SCUOLA

Il San Benedetto di Latina apre il suo ristorante didattico: a Km zero

Prova generale con il consiglio d'Istituto. Il dirigente Lifranchi: "Ai ragazzi parliamo di tradizione e tecnologie"

LATINA – L’Istituto San Benedetto di Latina inaugura il suo ristorante didattico: a Km zero. “Per coniugare i due indirizzi della scuola – spiega il dirigente Vincenzo Lifranchi –  quello alberghiero e quello agrario”.

LA PROVA DEI 15 – La prova generale con il consiglio d’Istituto si è tenuta il 20 maggio scorso. Dall’accoglienza al servizio, alla cucina, tutto è stato curato dagli studenti coordinati dai docenti Paolo Forzan, Sabrina Massaro, Cipriano Ruggiero ed Alessandro Salvador, mentre i vini sono stati presentati dalla sommelier Annamaria Iaccarino dell’AIS, sezione di Latina. Nella sala-laboratorio attigua alla cucina sono stati apparecchiati i tavoli e quindici ragazzi dei diversi indirizzi, hanno formato la brigata in cucina, con un addetto ai dolci, accolto gli ospiti, e organizzato il servizio di sala servendo pietanze preparate con i prodotti dell’azienda agricola che si trova all’interno della scuola.

IL MENU – Dopo l’aperitivo di benvenuto, fiori di zucca in pastella con formaggi del paniere, risotto con zucchine e provola affumicata e timo al limone, fagottino di carne di manzo ripieno di mozzarella e verdure dell’orto al burro di menta. Ultima portata, un tiramisù di ricotta e fragole.

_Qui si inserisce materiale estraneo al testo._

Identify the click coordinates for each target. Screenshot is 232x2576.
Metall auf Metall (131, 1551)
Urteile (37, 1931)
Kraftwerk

“E’ stata una prova generale e i ragazzi si sono dimostrati pronti per altre esperienze che faremo con altri appuntamenti mensili, riservati a gruppi di invitati, a partire dalle famiglie. Poi se il ristorante didattico prenderà piede saremo pronti per trasferirci nella sala mensa che può ospitare fino a 100 persone, ma ci vorrà del tempo”, spiega il dirigente scolastico Vincenzo Lifranchi al quale abbiamo chiesto di parlarci dell’iniziativa

“Mangiar sano  – aggiunge Lifranchi – è un autentico atto culturale, sempre più apprezzato, così come lo è da alcuni anni il ritorno all’agricoltura da parte di tanti giovani come stile di vita ed attività produttiva. E’ per questo che ai nostri ragazzi, riprendendo peraltro i temi di Expo 2015, parliamo di etica nella ristorazione, sorretta anche dalla capacità di coniugare tradizione e nuove tecnologie”.